Shane didn’t answer. He told himself it was because the Hall was loud again, because Dumbledore was speaking, because there were a dozen better things to focus on. It had nothing to do with the fact that he’d already clocked the same thing and that the realization sat uneasily with him, sharp and unnameable, like the edge of something waiting to be tested.

 

“And now,” Dumbledore said, his tone shifting just enough to signal a change, “our friends from the north. Please greet the proud sons of Durmstrang and their High Master, Igor Karkaroff.”

 

The doors opened again.

 

This time there was no music, no glide, no flourish. A cold wind swept through the Hall, sharp enough that the candles nearest the entrance guttered and dimmed. The Durmstrang delegation entered in rigid formation, boots striking stone in unison, dark robes cut severe and utilitarian. Where Beauxbatons had softened the room, Durmstrang seemed to carve space out of it, presence asserted through discipline rather than grace.

 

Shane felt the shift like pressure in his chest. Conversations stilled. Even Hayden went quiet.

 

The students moved with the confidence of people accustomed to being watched and to being measured. Their eyes tracked the Hall as if cataloguing weaknesses, exits, advantages. At their center walked a boy who didn’t look around at all. He moved as though the room were already his, shoulders loose, chin lifted, mouth curved in something not quite a smile. Confidence radiated off him in waves, unapologetic and sharp-edged.

 

Shane’s first thought, uncharitable and immediate, was reckless.

 

The second was worse: dangerous.

 

Whatever else the boy was, he did not look like someone who planned to lose. He didn’t look like someone who worried about consequences, or silence, or what came after. He looked like someone who expected the world to give way or burn depending on his mood.

 

Hayden leaned in again, voice lowered. “Well,” he murmured, equal parts awe and disbelief, “that’s… different.”

 

Shane didn’t answer.
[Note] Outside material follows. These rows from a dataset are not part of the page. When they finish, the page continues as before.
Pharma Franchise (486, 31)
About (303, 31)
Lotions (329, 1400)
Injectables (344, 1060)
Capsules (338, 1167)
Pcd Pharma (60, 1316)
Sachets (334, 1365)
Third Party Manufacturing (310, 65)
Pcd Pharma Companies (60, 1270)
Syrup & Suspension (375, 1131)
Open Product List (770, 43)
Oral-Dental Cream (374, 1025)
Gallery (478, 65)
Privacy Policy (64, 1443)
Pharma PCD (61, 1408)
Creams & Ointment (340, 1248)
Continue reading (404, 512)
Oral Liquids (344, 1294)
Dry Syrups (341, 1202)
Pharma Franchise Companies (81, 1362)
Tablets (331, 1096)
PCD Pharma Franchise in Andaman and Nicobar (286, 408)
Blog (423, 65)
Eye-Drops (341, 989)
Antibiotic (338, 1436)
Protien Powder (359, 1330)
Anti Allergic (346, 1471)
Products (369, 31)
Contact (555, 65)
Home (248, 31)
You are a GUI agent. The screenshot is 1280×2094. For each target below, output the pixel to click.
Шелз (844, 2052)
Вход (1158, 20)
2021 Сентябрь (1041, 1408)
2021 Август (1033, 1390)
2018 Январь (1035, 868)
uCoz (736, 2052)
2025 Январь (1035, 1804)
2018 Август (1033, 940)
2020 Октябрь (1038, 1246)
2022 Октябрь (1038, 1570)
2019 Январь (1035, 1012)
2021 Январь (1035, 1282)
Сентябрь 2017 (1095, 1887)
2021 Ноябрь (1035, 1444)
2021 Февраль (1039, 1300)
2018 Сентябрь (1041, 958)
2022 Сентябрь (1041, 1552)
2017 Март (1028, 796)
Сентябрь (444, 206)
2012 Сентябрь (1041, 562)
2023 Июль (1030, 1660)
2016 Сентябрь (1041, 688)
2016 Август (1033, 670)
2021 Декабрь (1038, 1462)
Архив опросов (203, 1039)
His attention had snagged, uncomfortably fixed, a faint tension settling between his shoulders. He told himself it was professional concern, the instinctive caution of someone raised on stories of risk and aftermath. It had nothing to do with the way the boy’s gaze swept the Hall and paused, just briefly, on the Hufflepuff table, like he was already choosing his competition.

 

Across the Hall, the boy’s eyes flicked up, sharp and bright, and for the briefest moment Shane had the unsettling impression of being seen.

 

Then Durmstrang marched on, the doors closing behind them with a dull, final thud.